Results: All breast cancer cell lines tested express IFN-γ and TNF-α receptors measured by western blot analysis. The high and intermediate HER-2 expressing cells are sensitive to tumor senescence induction when treated with combinations of IFN-γ and TNF-α in a dose dependent manner. Low HER-2 expressing cells were less sensitive to senescence induction as measured by positive β-galactosidase activity and the expression of p15INK4b and p16INK4a by western blot. Addition of IFN-γ and TNF-α treatment to HER-2-depleted cells by RNAi resulted in an increase senescent phenotype and was increased further when the cells were double HER-2- and HER-3-depleted. To determine whether CD4 Th1 mediated effects on high HER-2 human breast cancer cell lines, we co-cultured increasing number of HER-2 antigen-primed CD4+ T cells with high HER-2 human breast cancer cells in a transwell cell culture system. This resulted in a dose-dependent senescence of breast cancer cells compared with CD4+ T cells primed either with immature dendritic cells (DC) or mature DC plus irrelevant (Class II BRAF) peptide.
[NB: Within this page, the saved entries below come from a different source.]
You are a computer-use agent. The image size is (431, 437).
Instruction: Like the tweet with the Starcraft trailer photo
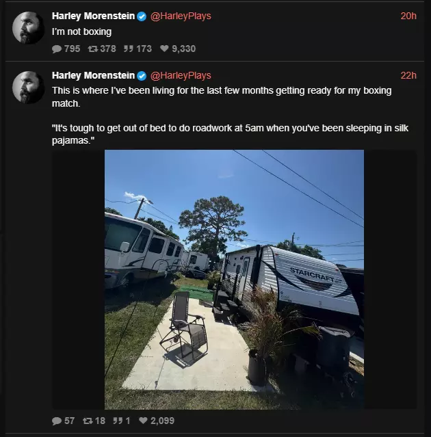tap(157, 421)
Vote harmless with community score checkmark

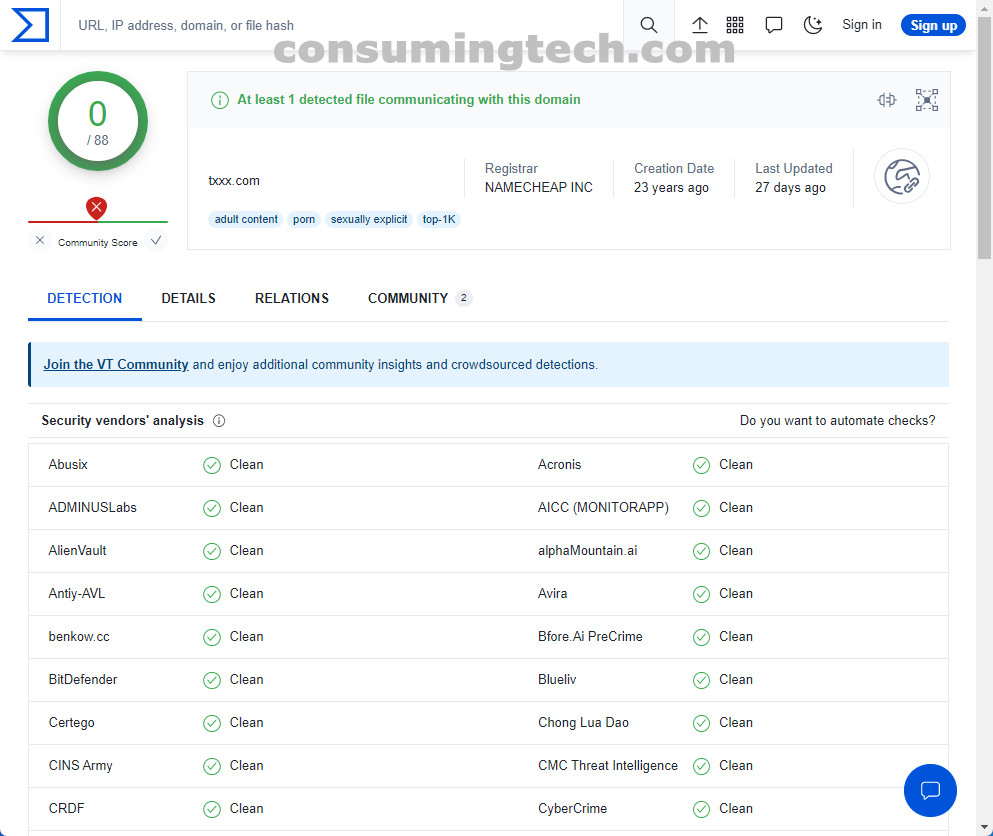pyautogui.click(x=155, y=241)
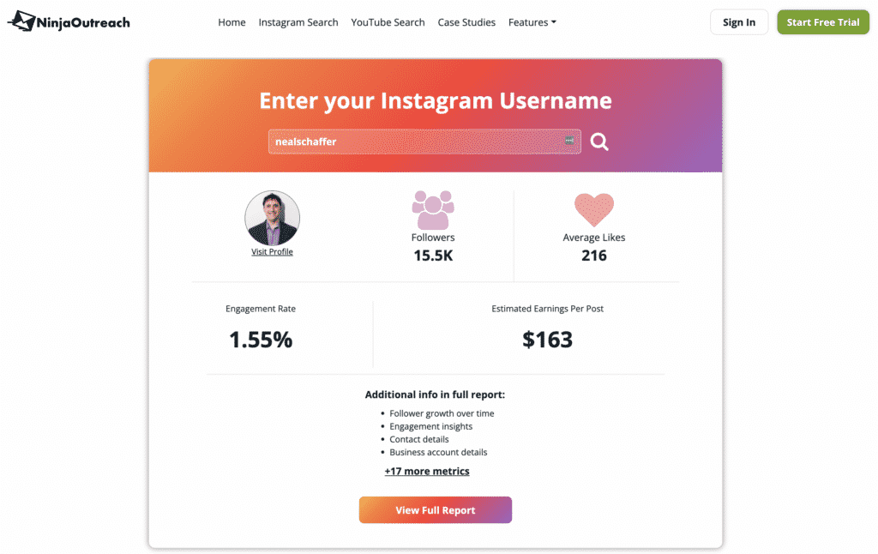Click the NinjaOutreach ninja logo icon

(20, 21)
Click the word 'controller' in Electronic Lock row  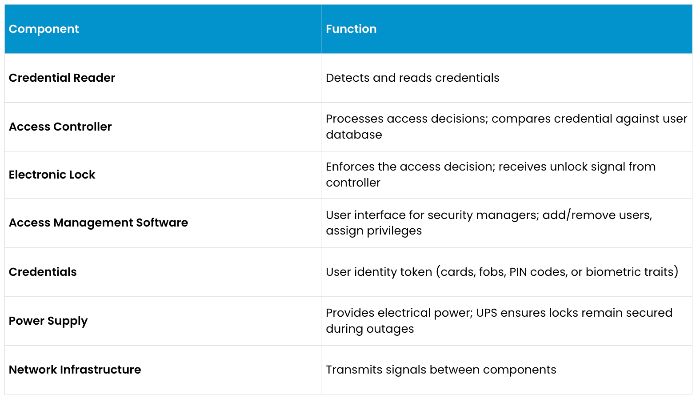tap(353, 183)
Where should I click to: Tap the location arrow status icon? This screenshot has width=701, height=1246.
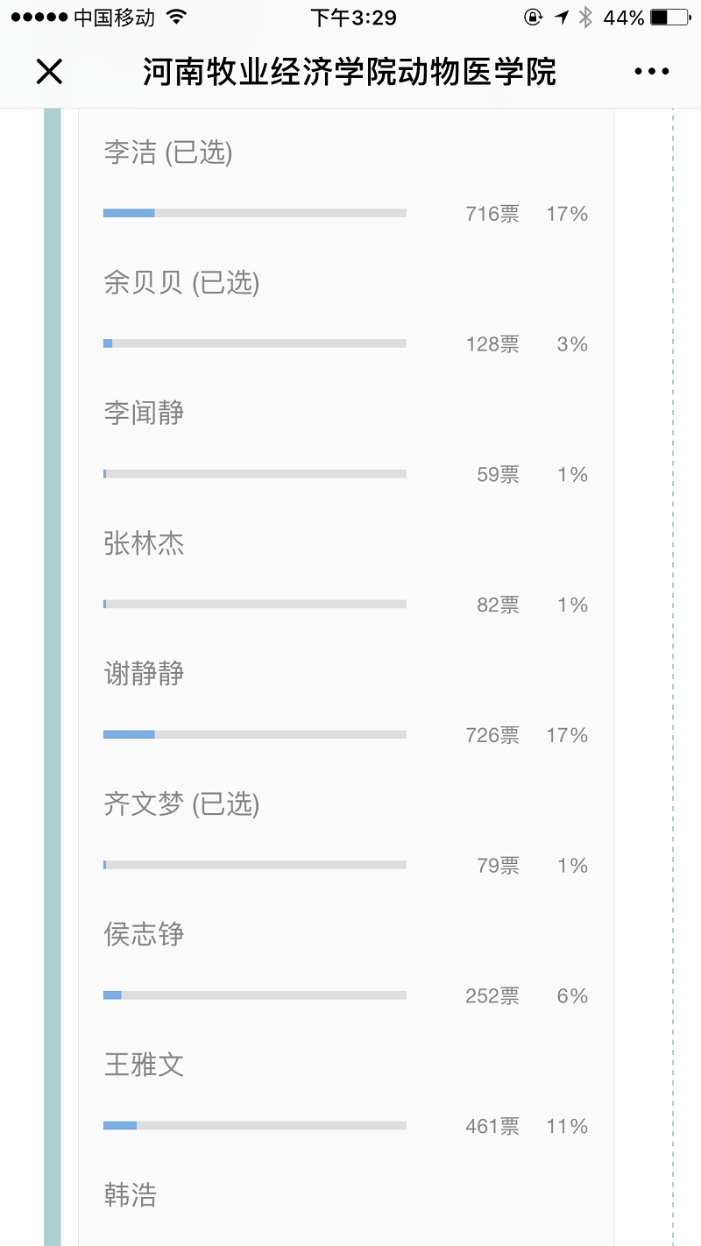[562, 18]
In addition, SK-BR-3 breast cancer cells incubated with the supernatant of the CD4+ T cells-immature DC or mature DC co-culture demonstrated similar results. CD4+ Th1-elaborated cytokines IFN-γ and TNF-α in the supernatants were confirmed using ELISA. Blocking antibodies against IFN-γ and TNF-α demonstrated reduced senescence induction.
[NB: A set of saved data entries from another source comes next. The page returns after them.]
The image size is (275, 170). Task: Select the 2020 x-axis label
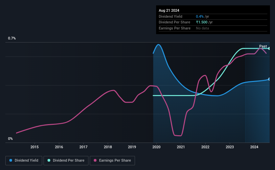point(156,147)
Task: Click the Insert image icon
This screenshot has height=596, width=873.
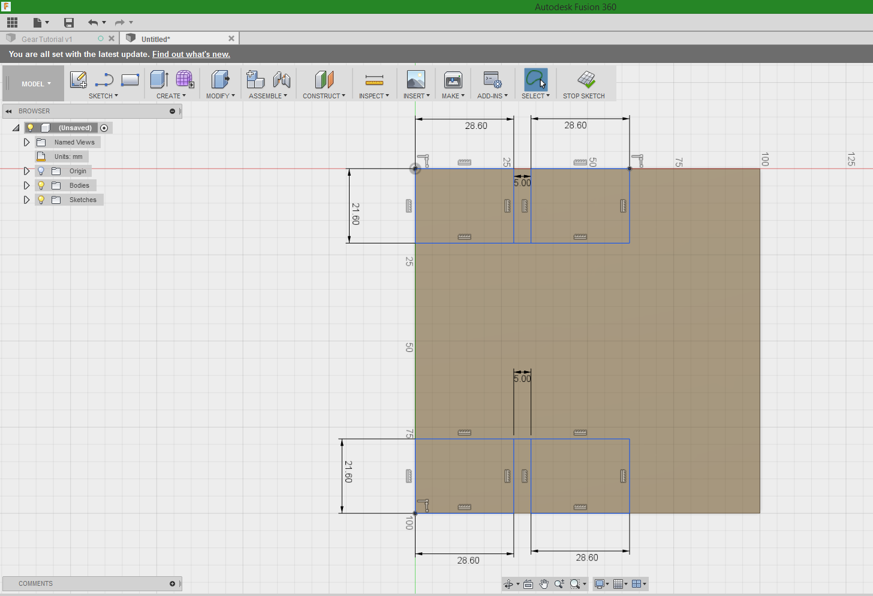Action: (x=416, y=80)
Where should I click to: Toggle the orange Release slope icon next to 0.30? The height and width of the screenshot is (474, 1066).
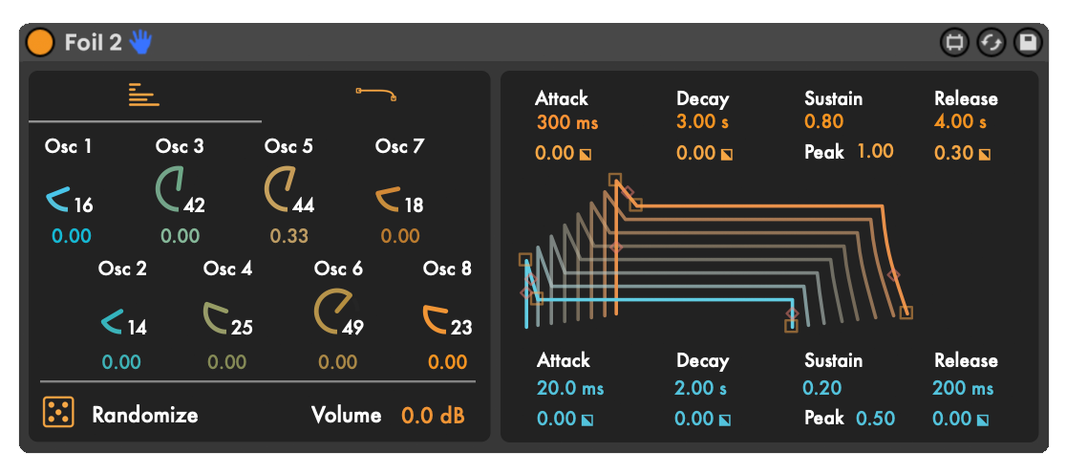pos(984,155)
Conclusions: Our results establish a role for IFN-γ and TNF-α in inducing tumor senescence in breast cancer. An effective CD4 Th1 responses combined with HER-2 and HER-3 blockade can significantly drive tumor senescence in breast cancer that can be explored as treatment to effectively eliminate residual breast cancer cells and prevent recurrence.

Citation Format: Cinthia Rosemblit, Brian J Czerniecki. CD4 Th1 cytokines and HER-2/HER-3 blockade induces tumor senescence in breast cancer [abstract]. In: Proceedings of the Thirty-Seventh Annual CTRC-AACR San Antonio Breast Cancer Symposium: 2014 Dec 9-13; San Antonio, TX. Philadelphia (PA): AACR; Cancer Res 2015;75(9 Suppl):Abstract nr P6-05-03.